Now when we go to AFCA, we’re winning, or we’re having decisions in the favour of the client at well over 70 or 80% of the time. And the only difference there is the basis of the argument. And so it’s one of my little bugbears.
I’m often told by insurance companies and by AFCA, ‘Well, people shouldn’t need a consultant ‘to come and run that process for them ‘or an advocate to run that process for them ‘because it’s a free service.’ And it is a free service, but there is such a disparity in the knowledge base of the two parties.
So it’s like you defending yourself in a Supreme Court criminal case without having any knowledge about legal system. Yes – possibly you can win, but really, you’re going to get completely trounced a good defence lawyer most of the time or a good prosecutor most of the time.

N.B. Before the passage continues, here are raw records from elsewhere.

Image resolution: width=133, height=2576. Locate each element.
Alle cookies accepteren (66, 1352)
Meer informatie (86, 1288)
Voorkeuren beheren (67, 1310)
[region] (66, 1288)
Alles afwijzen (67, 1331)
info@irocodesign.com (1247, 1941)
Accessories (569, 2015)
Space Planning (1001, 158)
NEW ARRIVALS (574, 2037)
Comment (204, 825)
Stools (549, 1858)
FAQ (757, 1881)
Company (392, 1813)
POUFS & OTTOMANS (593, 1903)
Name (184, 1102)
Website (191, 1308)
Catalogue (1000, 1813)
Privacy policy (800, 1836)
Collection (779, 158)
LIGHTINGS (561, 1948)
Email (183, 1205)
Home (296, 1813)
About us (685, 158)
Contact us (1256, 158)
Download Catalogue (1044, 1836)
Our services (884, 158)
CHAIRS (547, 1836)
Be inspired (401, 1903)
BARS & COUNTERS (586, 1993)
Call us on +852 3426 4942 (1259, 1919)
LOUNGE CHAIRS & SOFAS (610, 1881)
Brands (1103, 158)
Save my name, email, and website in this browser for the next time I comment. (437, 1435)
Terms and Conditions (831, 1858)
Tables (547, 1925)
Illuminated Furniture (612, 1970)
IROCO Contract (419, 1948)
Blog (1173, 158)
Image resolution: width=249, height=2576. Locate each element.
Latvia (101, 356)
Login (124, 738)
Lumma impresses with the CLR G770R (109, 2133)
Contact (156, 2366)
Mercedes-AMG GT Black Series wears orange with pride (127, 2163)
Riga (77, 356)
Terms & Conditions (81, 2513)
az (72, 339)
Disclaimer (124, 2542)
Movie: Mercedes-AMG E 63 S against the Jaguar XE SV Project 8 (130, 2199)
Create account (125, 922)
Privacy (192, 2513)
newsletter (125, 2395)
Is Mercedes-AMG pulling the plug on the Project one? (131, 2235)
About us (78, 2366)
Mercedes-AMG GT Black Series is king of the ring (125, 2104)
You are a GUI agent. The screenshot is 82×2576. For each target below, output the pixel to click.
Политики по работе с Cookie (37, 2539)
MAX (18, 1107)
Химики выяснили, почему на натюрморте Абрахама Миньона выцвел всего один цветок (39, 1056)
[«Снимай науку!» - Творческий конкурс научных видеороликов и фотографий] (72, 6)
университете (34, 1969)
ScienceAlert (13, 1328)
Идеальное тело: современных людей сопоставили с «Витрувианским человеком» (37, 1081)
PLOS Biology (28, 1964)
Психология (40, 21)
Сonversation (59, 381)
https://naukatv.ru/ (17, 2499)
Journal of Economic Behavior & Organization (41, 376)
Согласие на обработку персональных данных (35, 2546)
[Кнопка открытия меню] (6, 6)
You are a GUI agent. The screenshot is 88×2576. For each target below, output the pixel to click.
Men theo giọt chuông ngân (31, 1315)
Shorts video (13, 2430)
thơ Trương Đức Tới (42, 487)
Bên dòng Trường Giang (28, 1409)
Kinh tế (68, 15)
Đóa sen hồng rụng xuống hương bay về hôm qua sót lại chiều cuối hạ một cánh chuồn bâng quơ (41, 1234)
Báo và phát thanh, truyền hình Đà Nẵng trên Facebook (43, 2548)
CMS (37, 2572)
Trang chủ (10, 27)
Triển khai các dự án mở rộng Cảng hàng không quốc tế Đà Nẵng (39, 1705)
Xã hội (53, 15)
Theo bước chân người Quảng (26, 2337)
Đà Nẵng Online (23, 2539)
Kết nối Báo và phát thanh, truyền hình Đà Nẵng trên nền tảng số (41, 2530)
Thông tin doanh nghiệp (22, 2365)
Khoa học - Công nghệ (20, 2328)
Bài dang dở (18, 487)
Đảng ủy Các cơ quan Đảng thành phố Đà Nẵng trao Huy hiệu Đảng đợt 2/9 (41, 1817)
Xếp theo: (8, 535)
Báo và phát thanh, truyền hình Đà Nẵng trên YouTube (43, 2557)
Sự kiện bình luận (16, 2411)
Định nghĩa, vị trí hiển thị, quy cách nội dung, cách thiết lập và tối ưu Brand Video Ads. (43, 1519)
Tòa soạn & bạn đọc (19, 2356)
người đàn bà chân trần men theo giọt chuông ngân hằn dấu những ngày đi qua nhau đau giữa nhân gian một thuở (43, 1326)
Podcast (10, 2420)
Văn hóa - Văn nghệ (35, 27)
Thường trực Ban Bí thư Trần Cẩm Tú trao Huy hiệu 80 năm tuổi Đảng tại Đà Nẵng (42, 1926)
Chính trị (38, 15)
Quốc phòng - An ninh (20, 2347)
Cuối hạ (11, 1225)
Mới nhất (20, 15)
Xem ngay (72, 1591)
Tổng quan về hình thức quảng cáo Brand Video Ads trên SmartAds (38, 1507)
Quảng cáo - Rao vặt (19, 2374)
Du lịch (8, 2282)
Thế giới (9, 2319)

And that I guess that’s my concern for people is that they’re expected to know all of these things and to respond at the level of the insurance company without having that knowledge.
[Amelia Lee] Yeah, this is why I’m just so glad to be able to introduce you to the UA Community. Because if Solve My Claim had existed when we were going through, you know, our situation … I know that we were very fortunate that we managed to find a forensic engineer who lived locally.nHe was a man that was in his 80s. And he was just passionate about helping us level the playing field basically. So he helped us navigate and understand it.
And because as an architect, I’ve often argued town planning law and gone ‘Okay, well, if we’re going to object a development application, we have to do it with the rules of the town planning and actually go through it.’ So I had that framework in mind to then look at okay, let’s look at the insurance policy and how do we use the insurance policy to argue FOR what we’re asking for rather than them using it against what we’ve asked for.
But that was … it was this roller coaster of being worn down and us – just my husband and I just being stubborn and being supported as well by the people around us.
So I think that for Solve My Claim to exist and be able to help people navigate what is something that is just such a bottomless well of kind of information and knowledge,I think is so needed. So it’s just brilliant.
[David Keane] Yes the last straw for me was the 2011 Brisbane floods. I was at the time assessing, I was subcontracting to one of the major assessment companies who had a contract from one of the major insurance companies. I’ll leave names out of it.
We had something like 1,000 claims to assess – the team that I was leading. We knew that all those claims will be denied because flood wasn’t covered. We weren’t allowed to tell the people that would be denied. We had to say they are still being established and we need to do the assessment and go through the process to ensure that the insurance company had the info they needed for any claims that were disputed down the track.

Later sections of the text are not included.